▶ Provided text:
Crested Butte - On The Other Side of the Elk Range

Friday, October 01, 2010
Crested Butte, Colorado, United States


I think I was in Crested Butte once before sometime in the
early 1990s, but if I was I didn’t spend much time there because it didn’t look
familiar at all to me . Crested Butte is another one of those Colorado mining
towns turned chic resort because of its beautiful location nearby Crested Butte
ski area, one of those places with great natural amenities people who have the
means love to get away to, and others live in for the same reasons while
working to serve their needs. Crested Butte’s mining history is as a coal town rather
than gold or silver mining like most of Colorado’s other mountain towns, but
there’s little difference in its appearance or current state because of it.

In Crested Butte you somehow feel like you are in a very
remote place, almost like in another country or mountain range other than the
Rockies. To me it’s hard to explain just why. Maybe it’s because there’s only
one paved road in and it’s quite a distance to the next town south (Gunnison).
There are unpaved forest roads like the one I came on across Kebler Pass to the
west and Schofield Pass to the north, and it’s not all that far from Aspen as
the crow flies over the rugged Elk Range, but it’s a place you have to make as
a destination . You don’t just drive through Crested Butte on the highway or
even take it in on a scenic loop on the way to someplace else.

▶ Available data:
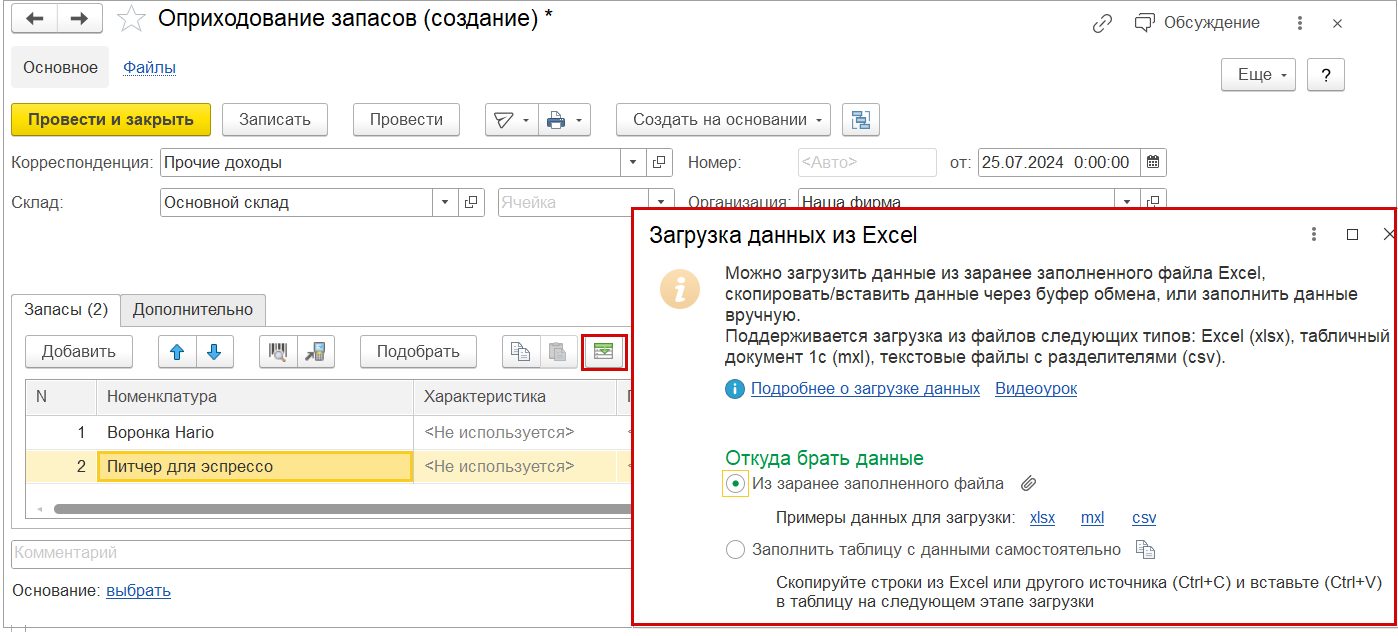Screen dimensions: 1398x636
Task: Click the copy link chain icon
Action: [x=1102, y=23]
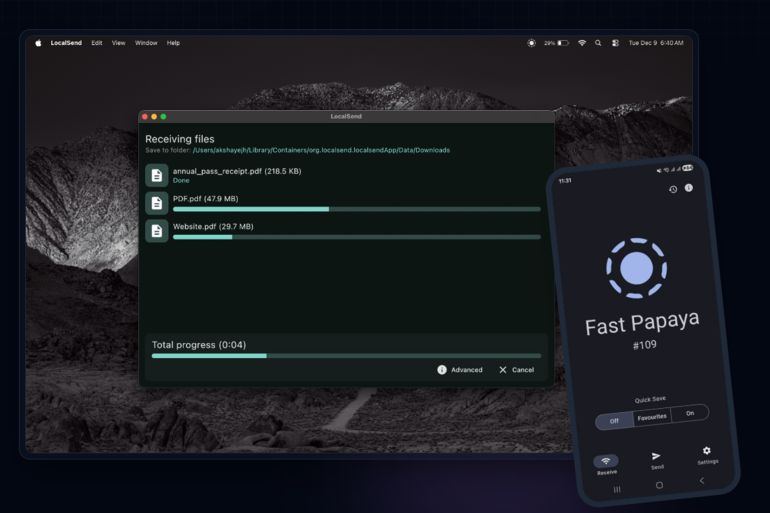The height and width of the screenshot is (513, 770).
Task: Set Quick Save to Off
Action: coord(614,422)
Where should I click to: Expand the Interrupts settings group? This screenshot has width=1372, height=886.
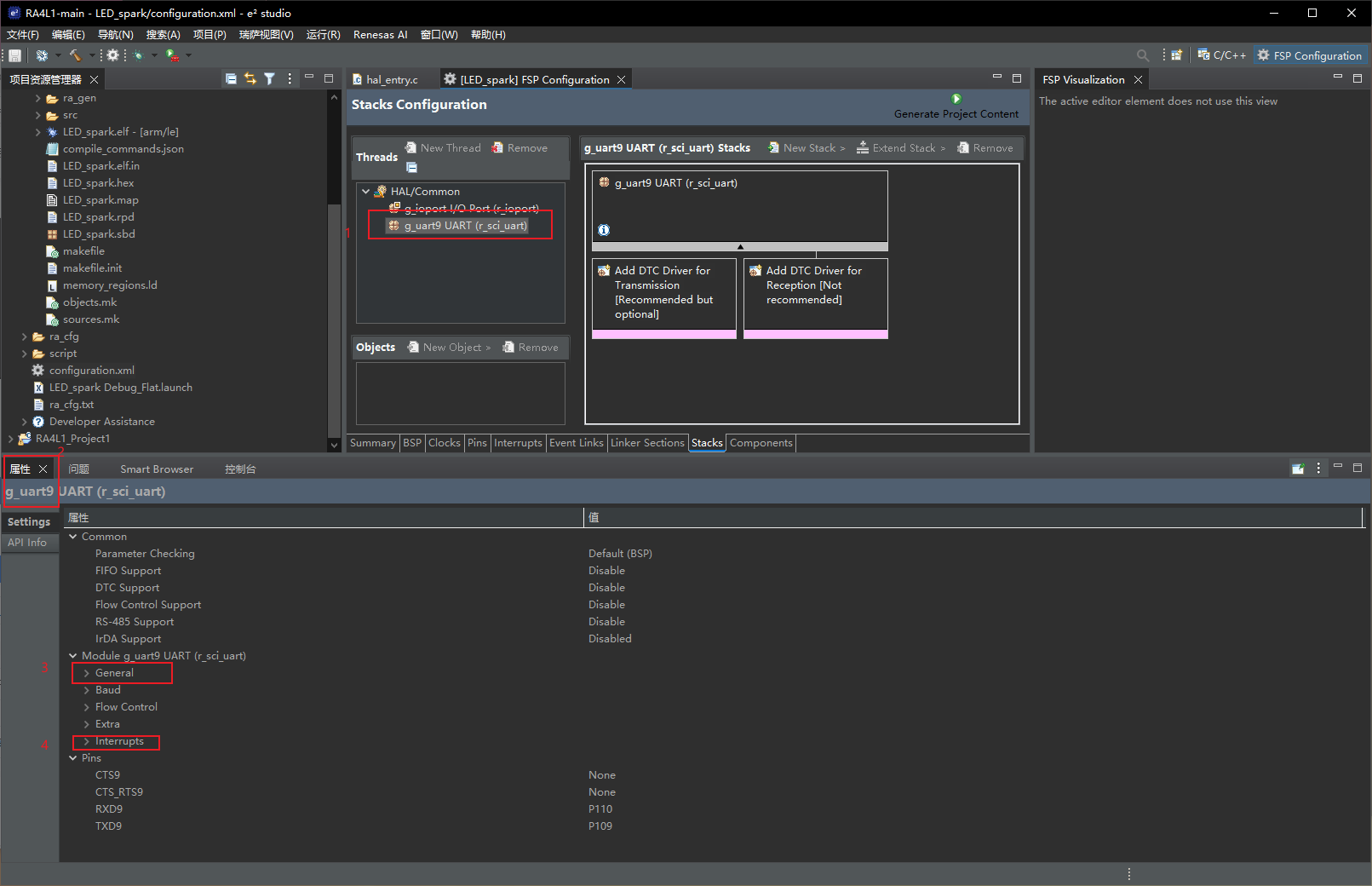click(87, 741)
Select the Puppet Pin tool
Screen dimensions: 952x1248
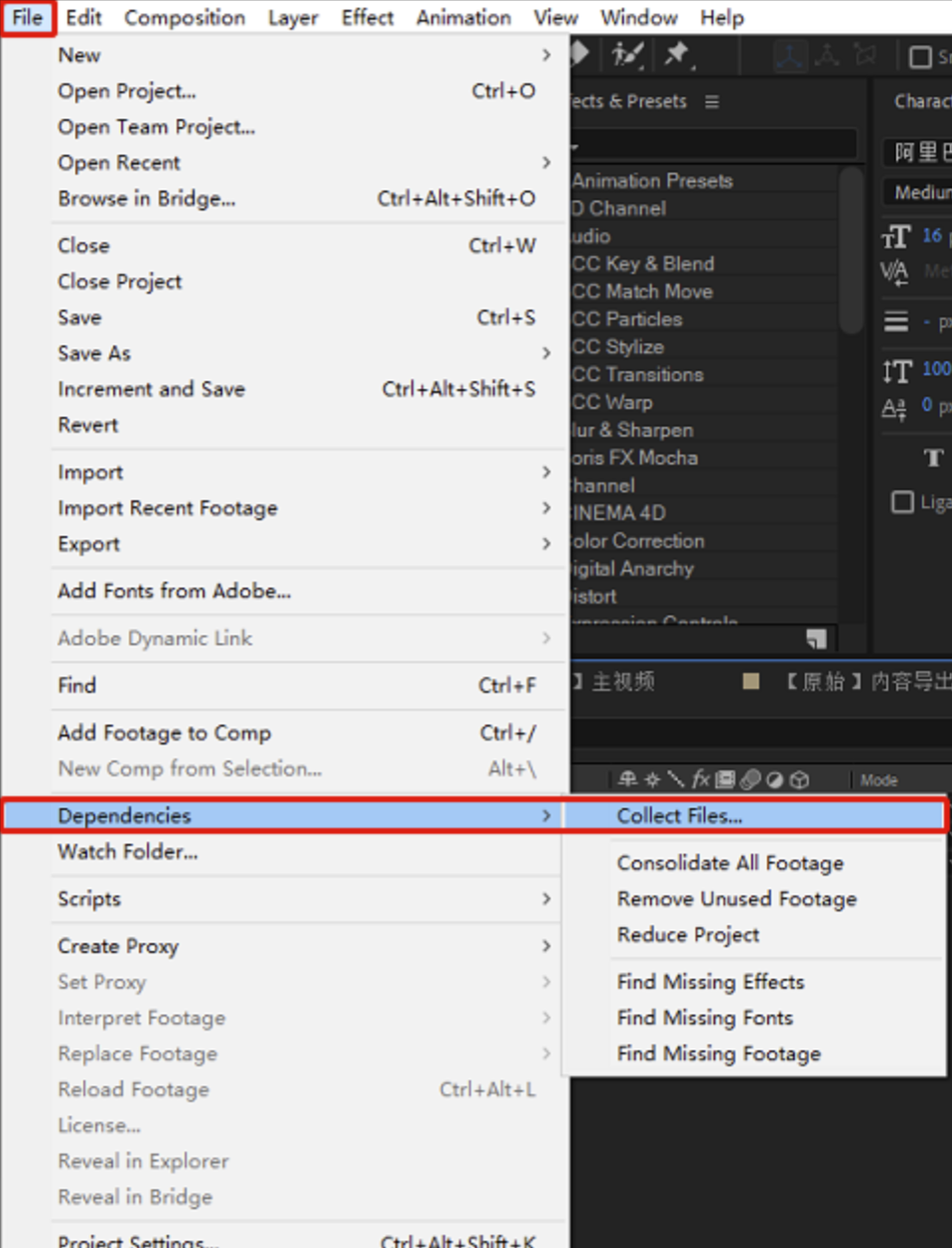pos(678,55)
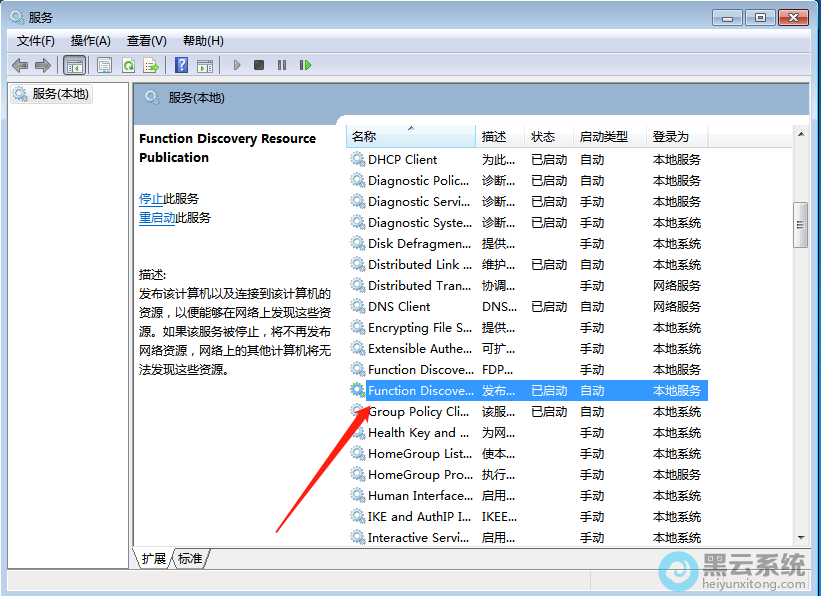The width and height of the screenshot is (821, 596).
Task: Click the Back arrow in toolbar
Action: [20, 65]
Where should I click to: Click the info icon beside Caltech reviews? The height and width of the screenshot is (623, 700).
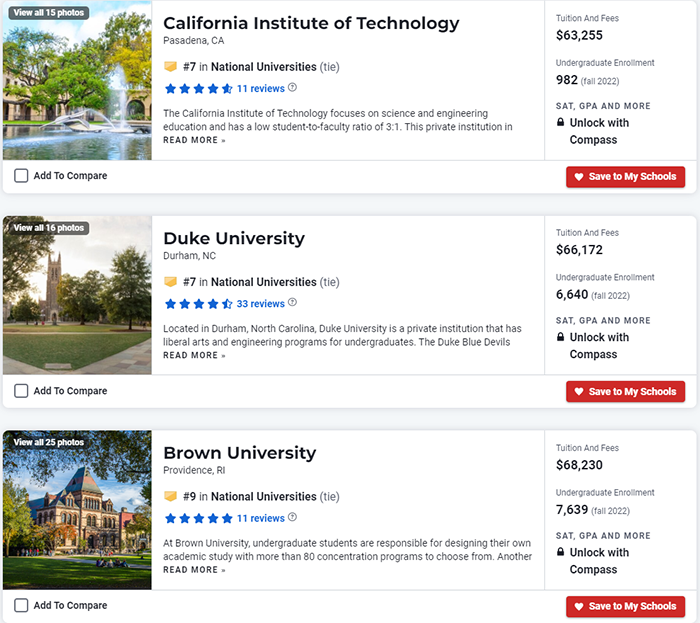click(x=293, y=88)
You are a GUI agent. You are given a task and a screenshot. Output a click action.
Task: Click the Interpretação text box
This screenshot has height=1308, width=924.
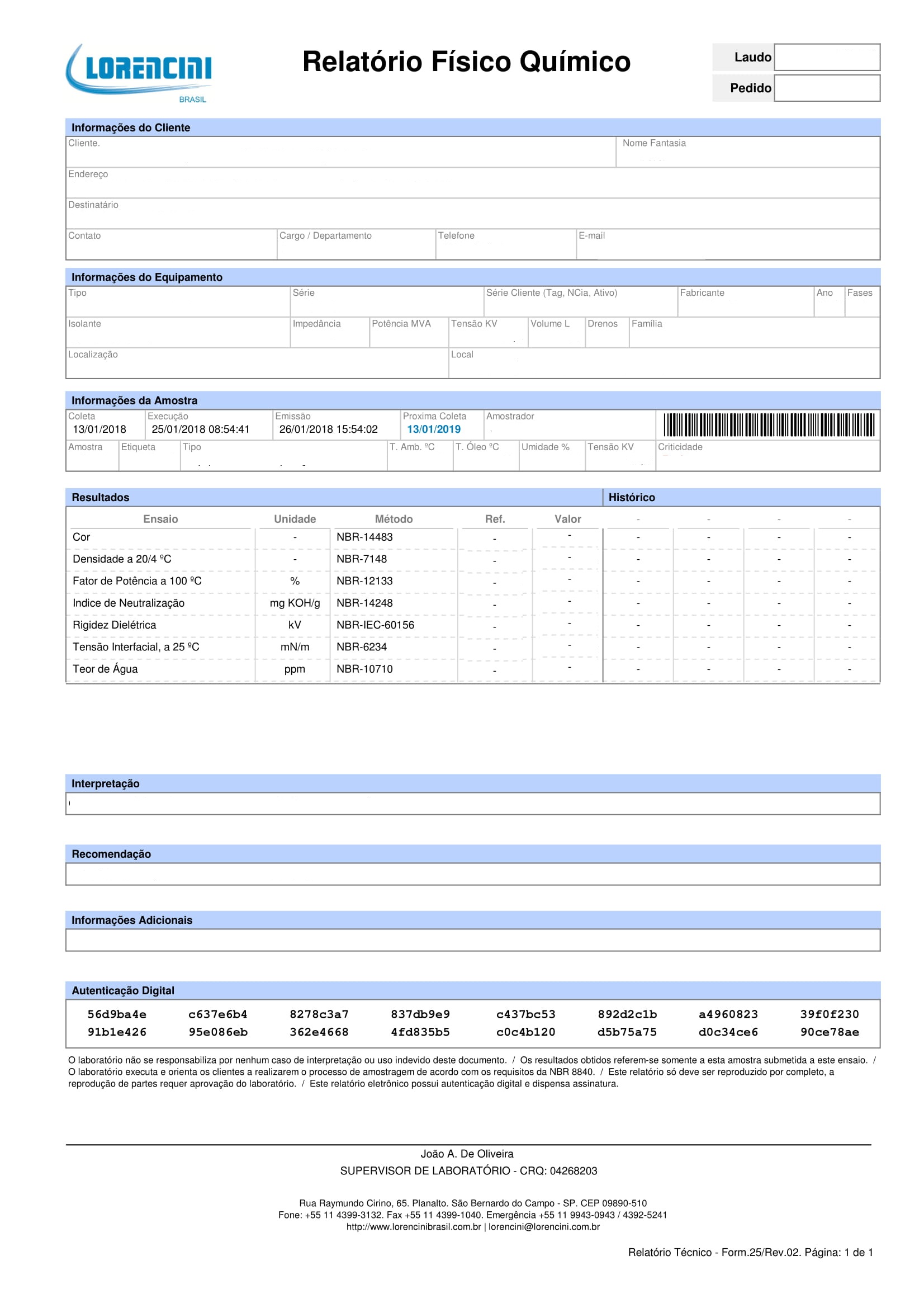pos(472,803)
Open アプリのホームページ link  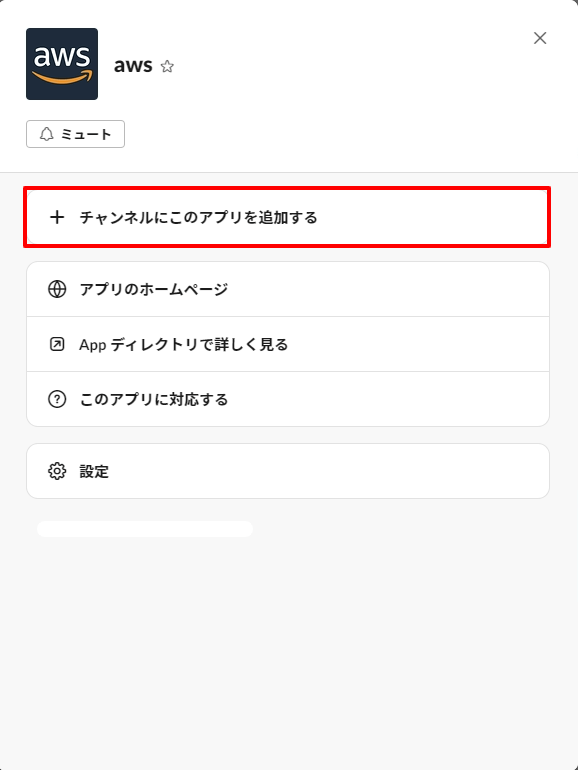pos(288,289)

▶ What you are asked to do: Can you repeat the part of the Crested Butte text that opens with "Friday, October 01, 2010" and closes with "because of it.", but swap "coal" for "copper"? The listing has no connection to the Crested Butte text.

▶ Solved problem:
Friday, October 01, 2010
Crested Butte, Colorado, United States


I think I was in Crested Butte once before sometime in the
early 1990s, but if I was I didn’t spend much time there because it didn’t look
familiar at all to me . Crested Butte is another one of those Colorado mining
towns turned chic resort because of its beautiful location nearby Crested Butte
ski area, one of those places with great natural amenities people who have the
means love to get away to, and others live in for the same reasons while
working to serve their needs. Crested Butte’s mining history is as a copper town rather
than gold or silver mining like most of Colorado’s other mountain towns, but
there’s little difference in its appearance or current state because of it.